I struggle a lot with wanting to share my excitement over how things are going with all the cool things I'm building, and with my internal quality bar which says which parts of the game aren't ready to have people judge them.

Indie games don't get any sort of pass on presentation just because they're put together by small teams. Like it or not, you're competing with AAA. If your product isn't immediately visually appealing you are putting yourself at a huge disadvantage. People won't even give it a chance. Sure you can put out an ugly game and slowly build a following with amazing gameplay, but you're putting up a significant barrier to casual interest. Look at all the big indie game successes of the last few years - can you think of any that weren't pretty in their own way?

I struggled a lot with putting up a screenshot on back in May because it was the first screenshot which wasn't simply to illustrate a programming point. It was an actual in-game screen which people might use to judge the game. In the end, I took the risk because I wanted to be able to judge the effectiveness of Screenshot Saturday to draw attention to my game (I got 6 hits from Screenshot Saturday.)

The Gallery also makes me uneasy. The pictures are there so people can see there is some real technology being developed for the game. My optimistic hope is that by putting dates and Work in Progress on the images people will cut me a break - a lot of the shots are old and things have come a long way since some of those screenshots were taken. The other part of me really wants to take it all down.

I'm not saying there's nothing there yet visually with my game. There are a couple things that I look at and am amazed by how much they exceed the hopes I had for the art in the game. At the same time, there are a whole bunch more things which are working technology, and look alright, but aren't going to wow anyone with their looks because the art effort hasn't been put into them yet. This puts me in a position where I have lots of cool looking things, but not enough finished cool looking things to build a complete in-game screenshot.

Something non-developers often don't appreciate is that in game development, there is a horrendous amount of work required to put together a pretty in-game screenshot. And this is in addition to building things like gameplay, ai, patchers, servers, UI, asset systems, audio, networking, websites, and on and on. If you're not careful, games can really come together with the last 10% of the effort.

I did another post about this back in November, promising to put together a gameplay video and get some decent screenshots. I'm still working on that promise and I have finished a whole bunch of appearance stuff in the last 7 months. I've added new models as well as a system to customize their appearance, spiffy maps, shield and beam weapon effects, some rudimentary animations and improved the lighting. The big things I'm still missing are a particle system (for smoke, fire and weapon effects), shadows, additonal models, SSAO and some things to make the terrain look prettier.

This week I'm revamping the HUD to address an appearance issue I was never going to be able to fix with the original HUD implementation. The original HUD was built in Corel Draw, and then I exported differently scaled versions of one giant bitmap with all the HUD elements on it to use at runtime. The problem it had was that the scaling resulted in different versions of the same button having single pixel variations in size. Which is ugly. It was also super-painful to alter due to all the giant tables of hard-coded coordinates in the Javascript. The new hud uses HTML layout and CSS for styling, the challenge will be to make it pretty enough.

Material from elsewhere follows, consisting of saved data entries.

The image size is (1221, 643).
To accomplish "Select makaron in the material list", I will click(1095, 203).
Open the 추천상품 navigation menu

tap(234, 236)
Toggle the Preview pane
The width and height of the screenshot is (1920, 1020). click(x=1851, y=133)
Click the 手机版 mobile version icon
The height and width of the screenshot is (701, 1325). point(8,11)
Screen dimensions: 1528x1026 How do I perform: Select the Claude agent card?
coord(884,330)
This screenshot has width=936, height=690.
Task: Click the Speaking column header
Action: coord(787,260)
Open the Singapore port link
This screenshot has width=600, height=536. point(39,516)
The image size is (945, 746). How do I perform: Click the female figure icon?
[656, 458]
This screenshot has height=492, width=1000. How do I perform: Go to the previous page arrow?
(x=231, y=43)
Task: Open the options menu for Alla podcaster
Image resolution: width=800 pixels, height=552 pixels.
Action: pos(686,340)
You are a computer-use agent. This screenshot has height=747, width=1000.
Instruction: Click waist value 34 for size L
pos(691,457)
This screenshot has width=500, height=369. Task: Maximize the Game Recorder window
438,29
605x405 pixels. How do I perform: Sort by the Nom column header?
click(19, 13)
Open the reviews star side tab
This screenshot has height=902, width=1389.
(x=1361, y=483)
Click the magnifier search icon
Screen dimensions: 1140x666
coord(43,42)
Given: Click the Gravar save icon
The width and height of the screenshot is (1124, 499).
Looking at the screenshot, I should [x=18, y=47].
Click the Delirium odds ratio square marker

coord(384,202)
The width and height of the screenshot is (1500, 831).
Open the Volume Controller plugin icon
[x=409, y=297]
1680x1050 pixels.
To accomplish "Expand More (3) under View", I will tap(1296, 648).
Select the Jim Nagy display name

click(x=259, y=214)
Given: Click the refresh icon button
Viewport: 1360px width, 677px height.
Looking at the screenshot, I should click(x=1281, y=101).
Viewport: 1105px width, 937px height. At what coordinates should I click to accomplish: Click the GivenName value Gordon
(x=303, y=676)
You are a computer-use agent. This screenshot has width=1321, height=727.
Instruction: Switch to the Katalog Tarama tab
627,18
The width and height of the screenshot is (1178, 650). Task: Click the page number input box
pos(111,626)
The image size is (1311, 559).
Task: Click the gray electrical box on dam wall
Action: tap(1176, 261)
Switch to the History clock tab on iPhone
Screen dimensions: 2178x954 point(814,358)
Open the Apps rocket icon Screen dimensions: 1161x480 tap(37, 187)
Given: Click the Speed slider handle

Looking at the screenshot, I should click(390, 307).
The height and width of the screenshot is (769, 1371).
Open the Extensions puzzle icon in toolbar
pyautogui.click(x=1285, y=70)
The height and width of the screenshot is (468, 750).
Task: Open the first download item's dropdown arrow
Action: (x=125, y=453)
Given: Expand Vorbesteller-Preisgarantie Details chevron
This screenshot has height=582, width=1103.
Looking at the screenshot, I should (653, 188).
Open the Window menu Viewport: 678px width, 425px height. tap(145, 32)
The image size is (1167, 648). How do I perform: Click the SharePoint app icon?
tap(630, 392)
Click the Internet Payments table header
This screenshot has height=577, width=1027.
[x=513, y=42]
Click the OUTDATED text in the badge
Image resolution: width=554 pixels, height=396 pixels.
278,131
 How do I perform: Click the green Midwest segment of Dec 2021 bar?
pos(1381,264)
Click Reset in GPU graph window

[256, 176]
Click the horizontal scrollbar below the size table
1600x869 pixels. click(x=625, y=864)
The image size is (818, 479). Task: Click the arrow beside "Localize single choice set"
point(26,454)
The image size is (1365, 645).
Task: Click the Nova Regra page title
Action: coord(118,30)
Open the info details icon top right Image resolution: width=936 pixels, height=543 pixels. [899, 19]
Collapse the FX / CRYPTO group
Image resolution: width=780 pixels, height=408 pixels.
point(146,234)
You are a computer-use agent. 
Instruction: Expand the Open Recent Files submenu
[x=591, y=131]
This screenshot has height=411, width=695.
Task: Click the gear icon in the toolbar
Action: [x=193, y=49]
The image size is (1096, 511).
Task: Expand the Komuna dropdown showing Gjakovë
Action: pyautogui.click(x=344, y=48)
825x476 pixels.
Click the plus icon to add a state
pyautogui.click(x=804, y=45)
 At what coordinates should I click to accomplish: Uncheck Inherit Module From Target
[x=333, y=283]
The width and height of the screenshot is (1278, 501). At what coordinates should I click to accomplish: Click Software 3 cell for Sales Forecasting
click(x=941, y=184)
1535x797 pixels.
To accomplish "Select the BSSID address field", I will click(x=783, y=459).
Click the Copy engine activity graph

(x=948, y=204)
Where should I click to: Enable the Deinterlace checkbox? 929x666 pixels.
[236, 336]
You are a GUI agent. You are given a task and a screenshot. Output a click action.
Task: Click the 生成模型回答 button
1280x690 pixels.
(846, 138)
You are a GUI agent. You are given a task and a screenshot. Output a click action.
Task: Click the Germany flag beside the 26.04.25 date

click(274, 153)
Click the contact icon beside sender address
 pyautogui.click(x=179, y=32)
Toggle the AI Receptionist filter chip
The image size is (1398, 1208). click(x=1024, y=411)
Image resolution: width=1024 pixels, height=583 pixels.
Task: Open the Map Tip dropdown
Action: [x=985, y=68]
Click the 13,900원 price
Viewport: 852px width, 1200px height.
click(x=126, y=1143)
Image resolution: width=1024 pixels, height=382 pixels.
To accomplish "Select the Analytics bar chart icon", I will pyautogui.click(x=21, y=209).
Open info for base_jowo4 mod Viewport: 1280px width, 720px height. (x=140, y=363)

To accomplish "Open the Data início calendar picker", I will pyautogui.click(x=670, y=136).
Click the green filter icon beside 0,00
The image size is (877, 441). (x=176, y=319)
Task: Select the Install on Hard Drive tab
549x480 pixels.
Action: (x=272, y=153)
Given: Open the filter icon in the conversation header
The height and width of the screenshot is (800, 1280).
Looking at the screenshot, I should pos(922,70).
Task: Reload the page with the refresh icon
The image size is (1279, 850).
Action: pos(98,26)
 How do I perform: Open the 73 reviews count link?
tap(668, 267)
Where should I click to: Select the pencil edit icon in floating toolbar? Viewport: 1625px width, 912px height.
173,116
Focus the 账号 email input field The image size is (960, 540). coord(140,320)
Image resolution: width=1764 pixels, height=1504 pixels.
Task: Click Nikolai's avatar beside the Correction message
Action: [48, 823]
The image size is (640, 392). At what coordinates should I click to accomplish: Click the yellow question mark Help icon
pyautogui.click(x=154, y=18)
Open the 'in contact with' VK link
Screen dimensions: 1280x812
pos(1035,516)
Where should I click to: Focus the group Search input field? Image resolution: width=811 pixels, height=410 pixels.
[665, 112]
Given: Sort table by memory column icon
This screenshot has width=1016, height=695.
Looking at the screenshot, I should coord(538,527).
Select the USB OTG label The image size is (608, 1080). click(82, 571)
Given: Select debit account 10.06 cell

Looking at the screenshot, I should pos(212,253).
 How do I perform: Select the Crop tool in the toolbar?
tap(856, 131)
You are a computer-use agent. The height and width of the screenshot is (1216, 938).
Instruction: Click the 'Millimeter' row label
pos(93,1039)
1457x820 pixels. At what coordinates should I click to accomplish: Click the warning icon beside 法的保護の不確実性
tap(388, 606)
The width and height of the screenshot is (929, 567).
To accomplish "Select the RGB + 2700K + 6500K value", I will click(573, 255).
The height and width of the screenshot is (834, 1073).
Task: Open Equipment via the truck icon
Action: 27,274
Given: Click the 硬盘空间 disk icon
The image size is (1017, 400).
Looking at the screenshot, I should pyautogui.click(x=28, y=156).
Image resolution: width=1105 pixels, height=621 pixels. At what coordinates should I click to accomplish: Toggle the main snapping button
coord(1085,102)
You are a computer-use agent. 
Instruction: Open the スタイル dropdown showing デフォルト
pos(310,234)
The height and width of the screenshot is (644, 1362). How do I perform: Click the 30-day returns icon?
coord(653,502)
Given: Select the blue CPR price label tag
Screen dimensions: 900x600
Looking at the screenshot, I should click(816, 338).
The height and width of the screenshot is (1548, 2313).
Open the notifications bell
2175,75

Screenshots are coming. And they will be pretty. Please stay tuned.

By omeg on 2012-07-09 03:06:25
Homepage: email:omeg at omeg dot pl
I feel your pain. Although my game is mostly an exercise in design and "for educational purposes", I hope to finish it some day. All the work required just for the engine to work is very hard for people to understand without some pretty pictures.

Also your game concept seems quite intriguing from the few bits of information available. Can't wait to see it in action! :)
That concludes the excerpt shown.